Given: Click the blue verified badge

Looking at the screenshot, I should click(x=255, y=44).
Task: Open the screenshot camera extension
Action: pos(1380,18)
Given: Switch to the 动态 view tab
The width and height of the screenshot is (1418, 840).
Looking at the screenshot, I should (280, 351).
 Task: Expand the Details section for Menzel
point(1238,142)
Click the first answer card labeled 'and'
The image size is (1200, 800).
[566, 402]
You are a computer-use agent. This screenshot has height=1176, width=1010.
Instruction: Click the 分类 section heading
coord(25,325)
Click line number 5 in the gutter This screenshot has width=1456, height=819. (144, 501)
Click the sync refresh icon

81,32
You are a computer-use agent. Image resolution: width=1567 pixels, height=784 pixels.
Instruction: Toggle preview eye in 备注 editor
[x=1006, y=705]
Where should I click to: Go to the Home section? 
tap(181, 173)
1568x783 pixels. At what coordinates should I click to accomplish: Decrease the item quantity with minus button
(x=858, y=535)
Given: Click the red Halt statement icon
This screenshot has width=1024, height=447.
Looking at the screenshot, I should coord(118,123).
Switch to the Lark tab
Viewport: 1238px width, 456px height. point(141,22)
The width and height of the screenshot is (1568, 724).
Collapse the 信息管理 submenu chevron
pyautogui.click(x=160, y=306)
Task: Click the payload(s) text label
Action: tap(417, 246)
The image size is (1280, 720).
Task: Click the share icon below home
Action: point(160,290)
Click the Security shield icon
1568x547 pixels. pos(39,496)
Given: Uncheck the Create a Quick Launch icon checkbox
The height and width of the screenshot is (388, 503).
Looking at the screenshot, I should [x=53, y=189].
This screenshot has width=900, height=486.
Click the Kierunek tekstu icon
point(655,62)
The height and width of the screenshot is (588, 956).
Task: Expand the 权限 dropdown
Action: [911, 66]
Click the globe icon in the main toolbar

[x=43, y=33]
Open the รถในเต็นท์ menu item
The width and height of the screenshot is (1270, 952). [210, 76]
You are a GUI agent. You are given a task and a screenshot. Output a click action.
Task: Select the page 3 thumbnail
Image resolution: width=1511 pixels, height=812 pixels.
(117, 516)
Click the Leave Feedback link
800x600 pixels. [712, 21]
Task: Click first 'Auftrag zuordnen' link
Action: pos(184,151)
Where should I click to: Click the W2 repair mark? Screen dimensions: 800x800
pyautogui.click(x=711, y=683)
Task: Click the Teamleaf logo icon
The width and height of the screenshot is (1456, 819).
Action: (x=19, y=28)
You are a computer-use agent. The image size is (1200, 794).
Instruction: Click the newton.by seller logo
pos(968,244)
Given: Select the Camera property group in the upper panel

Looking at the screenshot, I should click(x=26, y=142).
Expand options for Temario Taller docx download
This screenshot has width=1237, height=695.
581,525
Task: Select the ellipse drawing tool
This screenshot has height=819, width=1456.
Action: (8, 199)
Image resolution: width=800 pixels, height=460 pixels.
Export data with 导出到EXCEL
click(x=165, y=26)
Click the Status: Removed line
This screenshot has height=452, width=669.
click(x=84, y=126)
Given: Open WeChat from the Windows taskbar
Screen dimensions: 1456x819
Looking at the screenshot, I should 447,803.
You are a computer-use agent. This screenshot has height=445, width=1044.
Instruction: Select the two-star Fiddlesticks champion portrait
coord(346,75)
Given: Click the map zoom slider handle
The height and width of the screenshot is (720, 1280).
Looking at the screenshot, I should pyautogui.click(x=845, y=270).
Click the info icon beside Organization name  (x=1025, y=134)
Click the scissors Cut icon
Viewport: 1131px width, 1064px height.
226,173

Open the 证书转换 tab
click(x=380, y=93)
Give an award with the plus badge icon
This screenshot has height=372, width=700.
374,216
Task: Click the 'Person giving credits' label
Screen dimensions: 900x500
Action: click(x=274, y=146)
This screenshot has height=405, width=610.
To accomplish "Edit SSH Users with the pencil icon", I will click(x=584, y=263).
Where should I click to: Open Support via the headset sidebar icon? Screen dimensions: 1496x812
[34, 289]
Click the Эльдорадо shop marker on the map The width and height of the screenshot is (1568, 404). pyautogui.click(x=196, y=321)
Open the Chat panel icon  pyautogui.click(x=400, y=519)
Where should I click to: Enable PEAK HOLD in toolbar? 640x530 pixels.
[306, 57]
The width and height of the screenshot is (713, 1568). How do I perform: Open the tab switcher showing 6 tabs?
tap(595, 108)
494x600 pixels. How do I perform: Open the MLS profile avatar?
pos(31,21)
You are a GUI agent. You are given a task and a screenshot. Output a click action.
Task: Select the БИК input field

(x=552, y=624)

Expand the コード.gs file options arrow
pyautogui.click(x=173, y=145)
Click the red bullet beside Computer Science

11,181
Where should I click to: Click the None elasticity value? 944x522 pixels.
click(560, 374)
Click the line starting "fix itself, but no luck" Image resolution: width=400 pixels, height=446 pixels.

> **WORK TO COMPLETE**
Reproduce the records verbatim from the line containing "has height=1176, width=1010." through the line containing "(x=858, y=535)", including both of those lines.

> **RESULT OF THE TASK**
You are a computer-use agent. This screenshot has height=1176, width=1010.
Instruction: Click the 分类 section heading
coord(25,325)
Click line number 5 in the gutter This screenshot has width=1456, height=819. (144, 501)
Click the sync refresh icon

81,32
You are a computer-use agent. Image resolution: width=1567 pixels, height=784 pixels.
Instruction: Toggle preview eye in 备注 editor
[x=1006, y=705]
Where should I click to: Go to the Home section? 
tap(181, 173)
1568x783 pixels. At what coordinates should I click to accomplish: Decrease the item quantity with minus button
(x=858, y=535)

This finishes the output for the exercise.